-- TRY IT --
A verbatim reproduction of the lines below, from the line containing "This screenshot has height=1080, width=1920." through the line containing "You are a computer-use agent. This", both ends included, is the whole required output.
(PROVIDED DATA)
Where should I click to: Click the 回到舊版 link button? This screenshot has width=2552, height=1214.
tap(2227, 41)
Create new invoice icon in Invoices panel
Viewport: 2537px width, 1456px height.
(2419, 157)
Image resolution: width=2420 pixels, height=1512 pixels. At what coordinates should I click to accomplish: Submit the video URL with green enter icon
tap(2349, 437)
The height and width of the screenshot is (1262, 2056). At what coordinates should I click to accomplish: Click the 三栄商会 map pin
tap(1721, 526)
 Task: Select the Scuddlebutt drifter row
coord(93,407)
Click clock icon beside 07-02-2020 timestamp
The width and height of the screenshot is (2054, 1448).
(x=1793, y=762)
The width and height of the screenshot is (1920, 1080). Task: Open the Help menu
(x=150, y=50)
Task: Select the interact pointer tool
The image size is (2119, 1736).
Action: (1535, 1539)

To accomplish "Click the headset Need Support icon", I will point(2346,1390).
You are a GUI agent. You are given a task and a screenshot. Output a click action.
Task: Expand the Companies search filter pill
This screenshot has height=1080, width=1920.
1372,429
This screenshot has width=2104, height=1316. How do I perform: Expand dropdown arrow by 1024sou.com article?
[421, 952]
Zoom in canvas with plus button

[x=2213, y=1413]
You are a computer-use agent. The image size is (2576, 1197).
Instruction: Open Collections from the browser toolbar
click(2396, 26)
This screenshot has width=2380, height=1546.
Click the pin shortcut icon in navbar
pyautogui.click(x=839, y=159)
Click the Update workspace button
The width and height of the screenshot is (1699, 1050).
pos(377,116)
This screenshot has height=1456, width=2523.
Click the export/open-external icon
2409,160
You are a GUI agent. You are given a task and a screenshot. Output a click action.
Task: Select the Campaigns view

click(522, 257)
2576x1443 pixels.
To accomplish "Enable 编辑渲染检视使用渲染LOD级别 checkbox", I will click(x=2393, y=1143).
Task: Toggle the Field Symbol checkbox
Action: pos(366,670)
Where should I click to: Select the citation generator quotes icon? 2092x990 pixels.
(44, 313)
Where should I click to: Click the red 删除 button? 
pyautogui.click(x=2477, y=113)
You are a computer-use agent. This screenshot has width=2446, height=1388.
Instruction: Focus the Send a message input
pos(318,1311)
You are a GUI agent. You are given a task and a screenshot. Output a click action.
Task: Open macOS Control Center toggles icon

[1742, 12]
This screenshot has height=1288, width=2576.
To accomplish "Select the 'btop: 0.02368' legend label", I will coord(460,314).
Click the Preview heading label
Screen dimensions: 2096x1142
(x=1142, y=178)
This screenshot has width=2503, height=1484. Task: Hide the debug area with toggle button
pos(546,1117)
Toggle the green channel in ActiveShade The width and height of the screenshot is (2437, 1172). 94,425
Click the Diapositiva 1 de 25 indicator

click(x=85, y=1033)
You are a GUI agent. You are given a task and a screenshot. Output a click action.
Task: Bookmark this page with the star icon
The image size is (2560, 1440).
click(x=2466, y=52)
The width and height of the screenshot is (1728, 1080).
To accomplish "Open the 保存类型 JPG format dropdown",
(End PROVIDED DATA)
-- ANSWER SPACE --
This screenshot has height=1080, width=1920.
1372,429
This screenshot has width=2104, height=1316. How do I perform: Expand dropdown arrow by 1024sou.com article?
[421, 952]
Zoom in canvas with plus button

[x=2213, y=1413]
You are a computer-use agent. The image size is (2576, 1197).
Instruction: Open Collections from the browser toolbar
click(2396, 26)
This screenshot has width=2380, height=1546.
Click the pin shortcut icon in navbar
pyautogui.click(x=839, y=159)
Click the Update workspace button
The width and height of the screenshot is (1699, 1050).
pos(377,116)
This screenshot has height=1456, width=2523.
Click the export/open-external icon
2409,160
You are a GUI agent. You are given a task and a screenshot. Output a click action.
Task: Select the Campaigns view

click(522, 257)
2576x1443 pixels.
To accomplish "Enable 编辑渲染检视使用渲染LOD级别 checkbox", I will click(x=2393, y=1143).
Task: Toggle the Field Symbol checkbox
Action: pos(366,670)
Where should I click to: Select the citation generator quotes icon? 2092x990 pixels.
(44, 313)
Where should I click to: Click the red 删除 button? 
pyautogui.click(x=2477, y=113)
You are a computer-use agent. This screenshot has width=2446, height=1388.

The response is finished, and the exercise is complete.